A recent proposal by a panel of experts at the Internal Affairs and Communications Ministry for more diverse forms of municipal assemblies seeks to address a grim challenge to sustaining democracy in Japan’s rural areas. Because of the rapidly aging and declining population, there is a shortage of people willing to run for their local assembly. In small towns and villages, a majority of assembly members win their seats uncontested.
Last year, a sparsely populated village in the mountains of Kochi Prefecture made headlines when it contemplated the idea of abolishing its elected assembly in favor of an all-resident council, which verges on direct democracy, because it feared that the assembly will soon become unsustainable amid a dearth of candidates. Although the village has shelved the idea for now, its problems are not unique and could potentially crop up in many other depopulated municipalities.
Currently, assemblies for prefectures, cities, towns and villages — the deliberative organs of local public entities under Article 93 of the Constitution — run on a uniform mechanism irrespective of size, with members directly elected by local residents voting on budgets and ordinances. The report compiled by the ministry panel last Monday proposed creating two new forms of local assemblies for small towns and villages. Each municipality will be asked to decide between maintaining the current mechanism or adopting one of the two new options.
The first option eases rules against assembly members concurrently holding another job. It is assumed that members are not exclusively working as an officeholder, and their compensation will be kept at supplementary levels. Assembly sessions will be held on weekends or weekday evenings to make holding down a regular job easier. Employees of other local governments as well as executives of companies that do business with the municipality will be eligible to be assembly members, which is barred under current prohibitions. To ensure fairness in business transactions with such companies, matters pertaining to contracts and the disposal of assets will be removed from the assembly’s jurisdiction.
The other option envisages an assembly composed of a small number of full-time elected members. During deliberations on important matters, randomly selected citizens will take part so that wider popular opinion is reflected, though such participants won’t be able to vote on the issue at hand. Both options seek to encourage employed people to run for assembly seats, for example by prohibiting employers from unfairly treating their workers who take time off to run for assembly seats.
Behind the proposal — which was greeted with caution and protests by heads of municipal assemblies — is the growing shortage of candidates in assembly elections held by small municipalities. In the 2015 nationwide series of local elections, 21.8 percent of the assembly seats in towns and villages across Japan were won uncontested — meaning there were not enough candidates to necessitate an election.
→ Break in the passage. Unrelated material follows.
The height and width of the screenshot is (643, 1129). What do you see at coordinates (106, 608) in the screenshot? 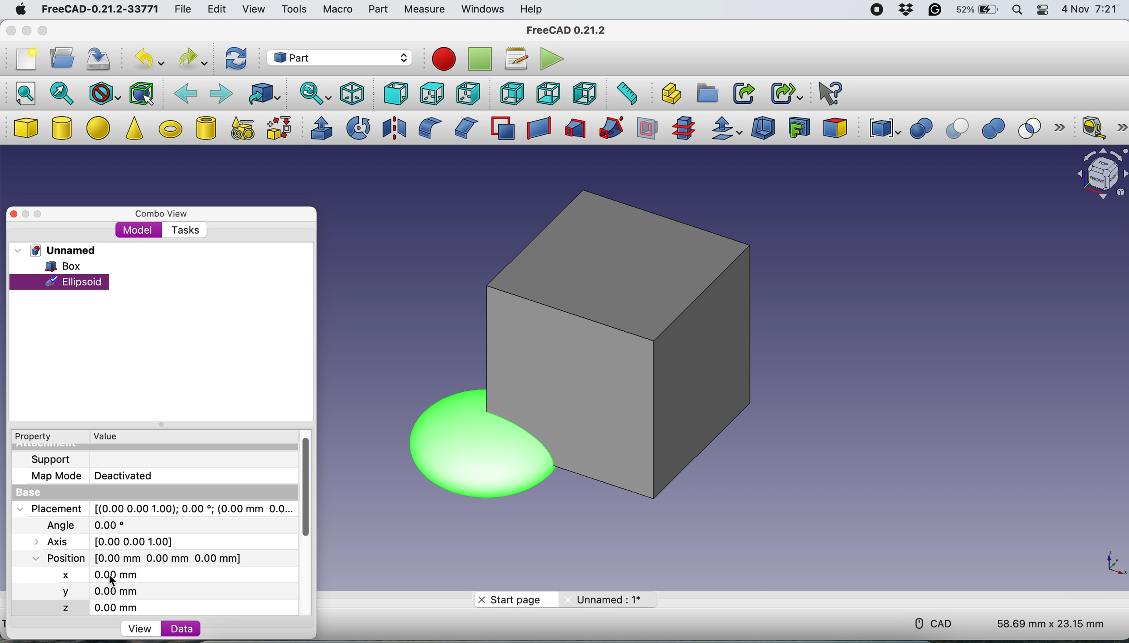
I see `z 0.00 mm` at bounding box center [106, 608].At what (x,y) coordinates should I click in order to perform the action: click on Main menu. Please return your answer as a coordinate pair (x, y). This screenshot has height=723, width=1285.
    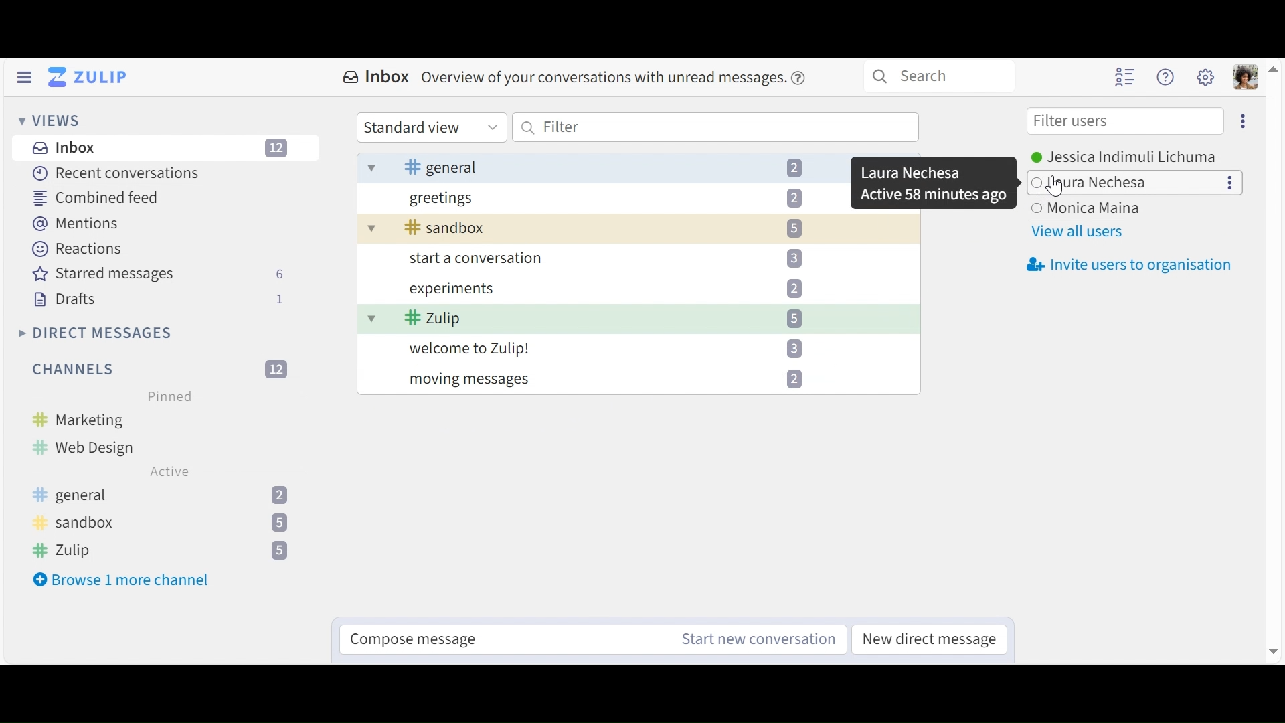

That ratio surged to 65 percent among municipalities with a population of less than 1,000. About 75 percent of members of town and village assemblies nationwide are age 60 or older, reflecting an unwillingness on the part of younger residents to run for such seats.
The Kochi Prefecture village of Okawa, whose population had declined from 4,000 in 1960 to just 400, was facing the prospect that not enough candidates would emerge in the next election to fill the six seats of its assembly. The internal affairs ministry report, however, concluded that the village’s idea of replacing its assembly with a resident council made up of every eligible citizen — which had previously been adopted only once, in the 1950s, in a remote island village off Tokyo — would not be feasible. It said the village would have too difficult a time gathering all of its residents, many of whom are elderly and lack consistent transportation means, for regular meetings.
The government plans to further weigh the proposal. Diversifying the forms of municipal assemblies may entail changing the power and functions of the assemblies, including relations with the heads of local governments, whose power they are supposed to check. But the situation demands a flexible approach to sustain democratic representation at the local level in the face of Japan’s demographic challenges. All possible means should be explored.